# start of DATASET ROWS

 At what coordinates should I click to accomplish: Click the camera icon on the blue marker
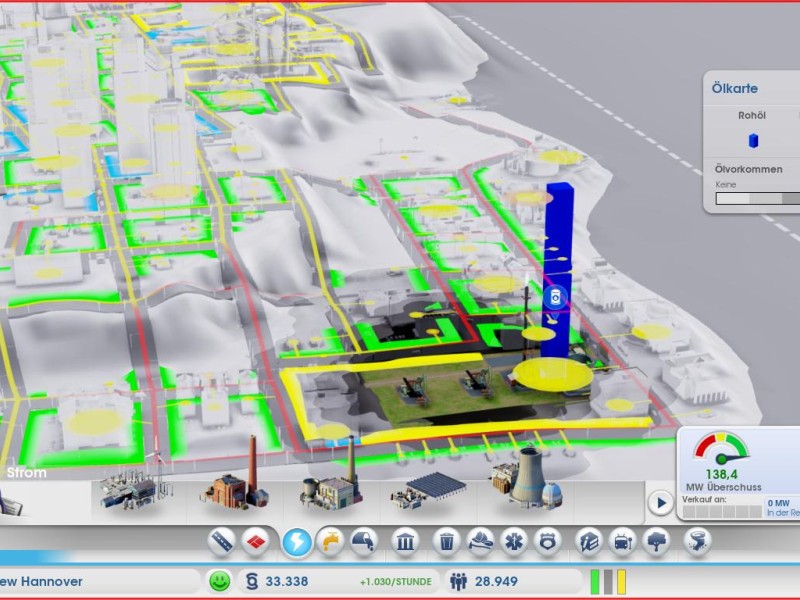pyautogui.click(x=557, y=295)
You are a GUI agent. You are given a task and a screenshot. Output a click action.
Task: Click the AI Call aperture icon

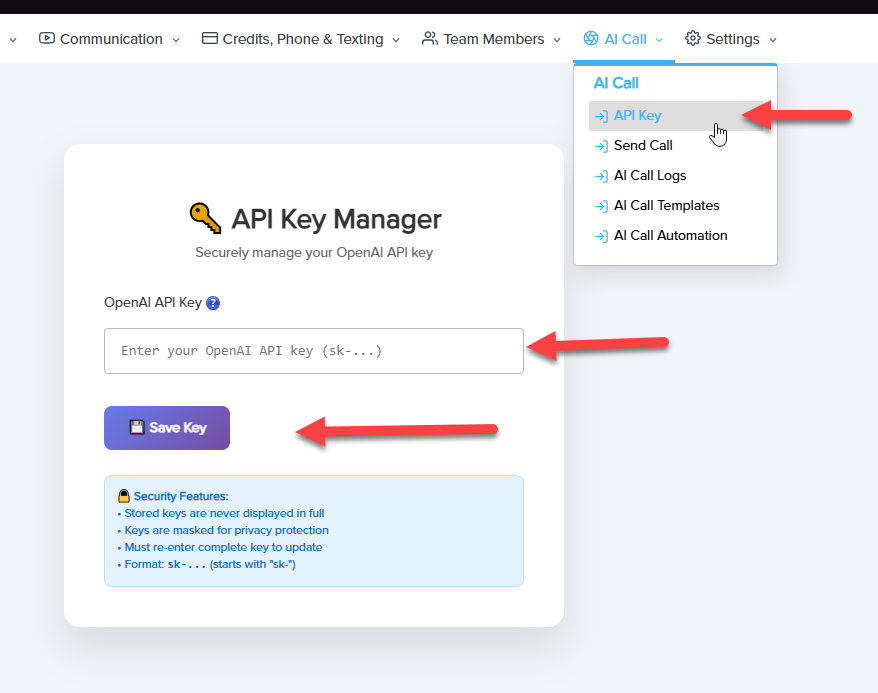[591, 39]
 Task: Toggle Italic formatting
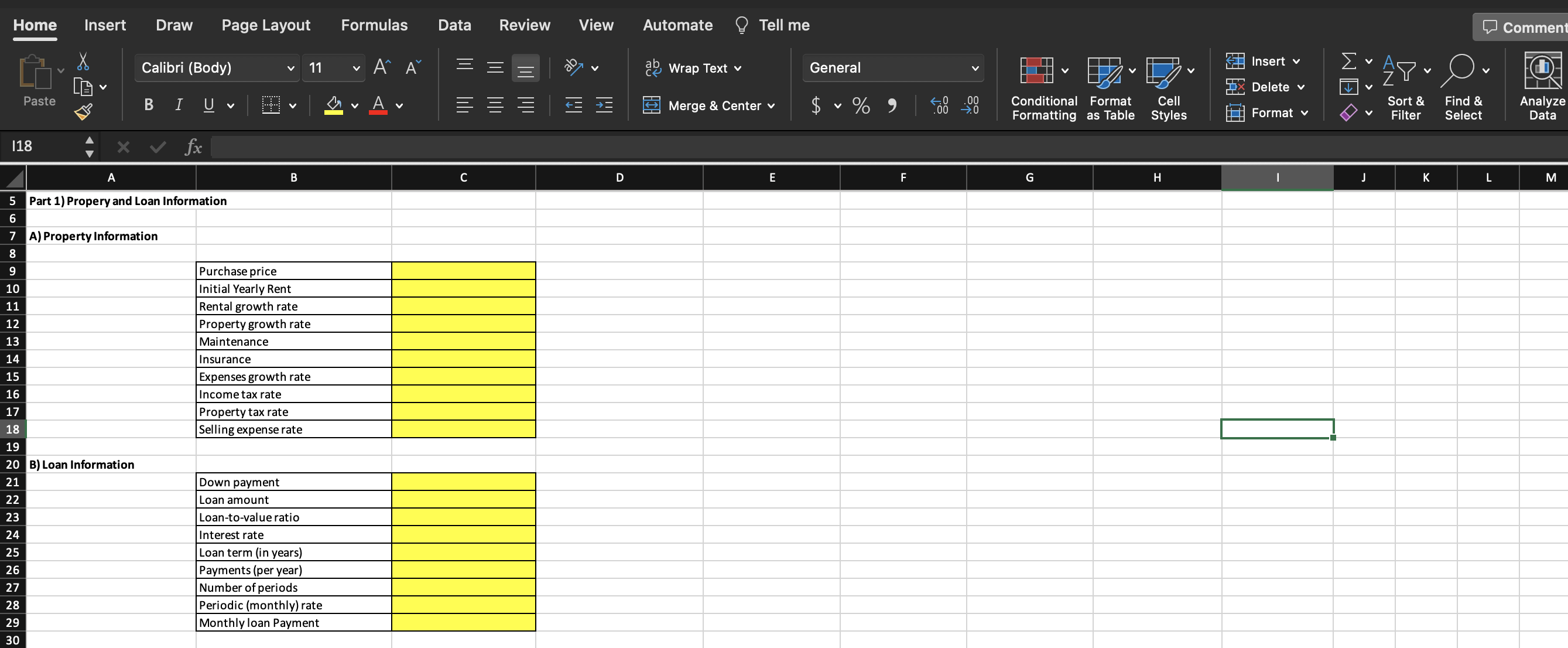(179, 105)
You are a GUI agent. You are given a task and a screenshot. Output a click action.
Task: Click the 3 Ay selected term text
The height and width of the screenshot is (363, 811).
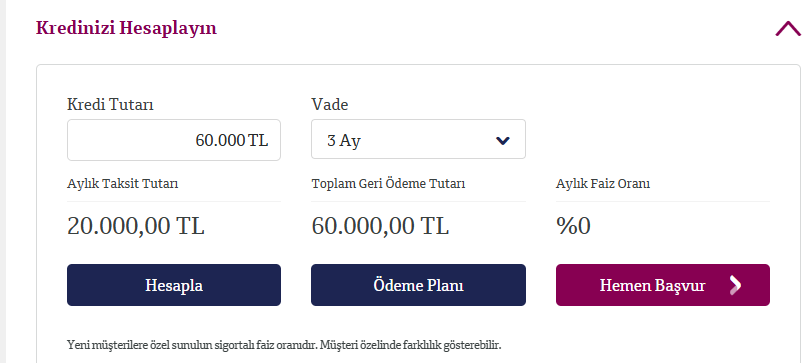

# end of DATASET ROWS

SHORT PROBLEM: Print the rows again word for word, starting at the line that contains "Task: Toggle Italic formatting" and continuing through the end of the rows, including both ends. Leave the pictures out of your answer.

WRITTEN SOLUTION:
 Task: Toggle Italic formatting
(179, 105)
You are a GUI agent. You are given a task and a screenshot. Output a click action.
Task: Click the 3 Ay selected term text
The height and width of the screenshot is (363, 811).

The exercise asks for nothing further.